Why is Non-Human Identity Management Required?

2 min read
(April 30, 2024)
Why is Non-Human Identity Management Required?
4:27

Several trends, such as cloud, microservices and devops, have fueled the exponential growth of NHIs (Non-Human Identities) in enterprise environments. Industry research shows that NHIs now outnumber human identities by as much as 45x. With more and more business processes being automated via AI and accessed by AI enabled services, NHI growth is likely to accelerate even more and further increase the risk exposure.

This article explores reasons why non-human identity management is required, provides examples of known incidents where attackers exploited NHIs and gives reasons as to why traditional solutions to identity management offer only limited protection with NHIs. The article is an extract from the 'The Essential Guide to Non-Human Identity Management' which is available to download.

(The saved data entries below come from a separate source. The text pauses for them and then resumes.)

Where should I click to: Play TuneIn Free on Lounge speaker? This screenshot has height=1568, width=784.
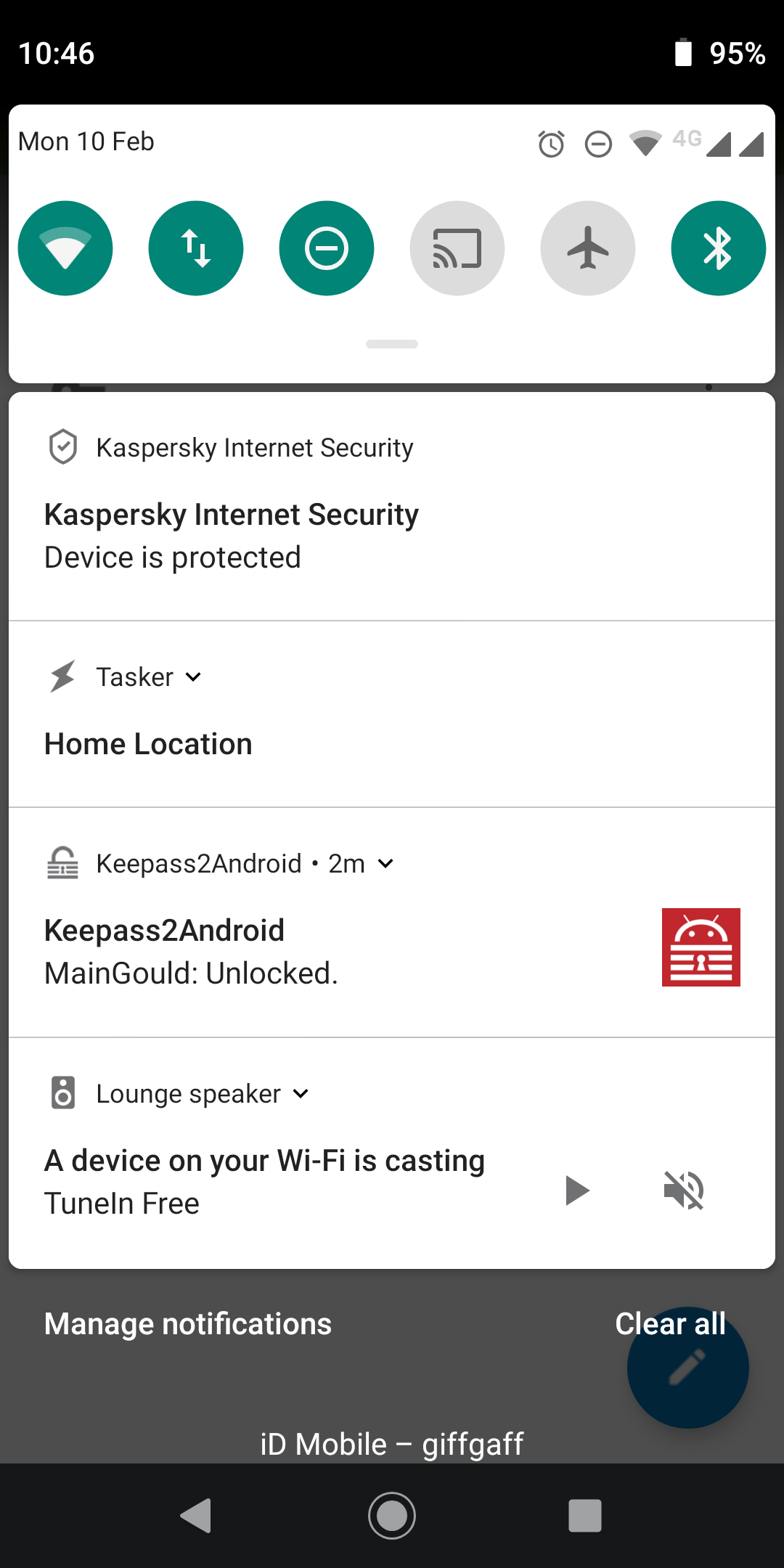pyautogui.click(x=577, y=1189)

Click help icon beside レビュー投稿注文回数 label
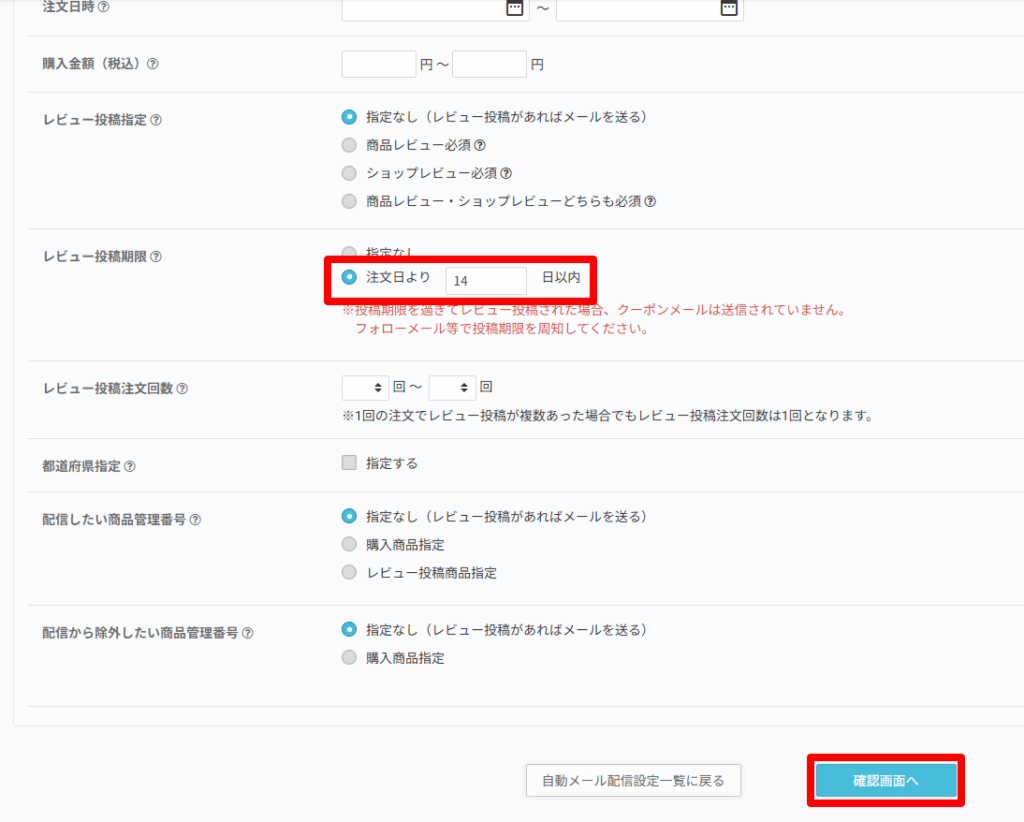click(x=182, y=389)
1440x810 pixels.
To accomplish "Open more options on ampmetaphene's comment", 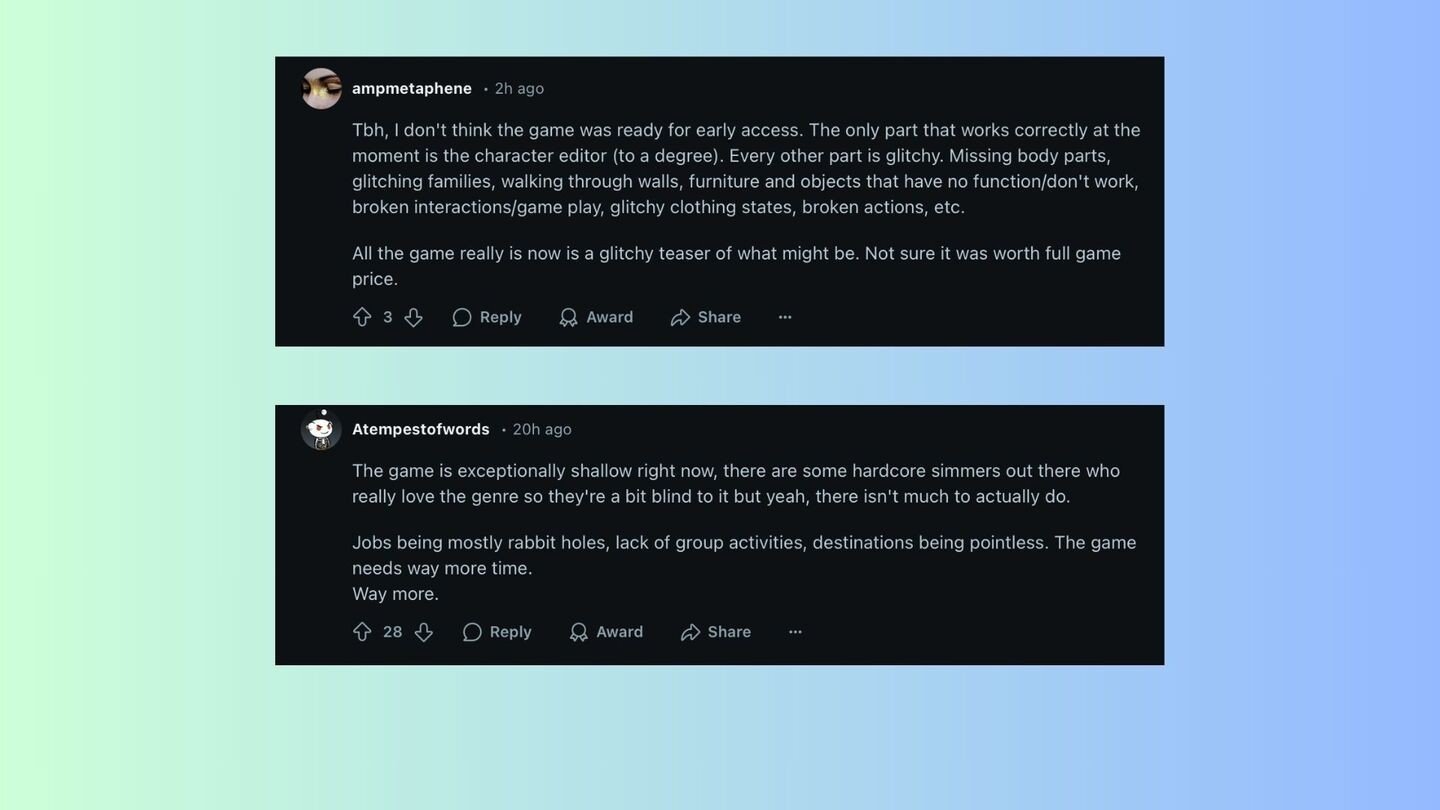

Why NHIs are Utilized by Threat Actors  

Given their pivotal role, securing NHIs has consequently become a critical objective with high stakes, as a compromised NHI could easily lead to data exfiltration and compromised business operation. Attackers love NHIs because breaches are harder to detect, often going undetected for long periods of time. Due to the lack of MFA, NHIs can become long term backdoors with a large blast radius as they often have elevated privilege levels. 

Solutions that seek to rotate passwords on a fixed cadence to a lengthy and random value may help to reduce the risk of an account compromise. Because NHIs often govern service to service access across an organization’s infrastructure, once exploited they can also be leveraged for supply chain attacks.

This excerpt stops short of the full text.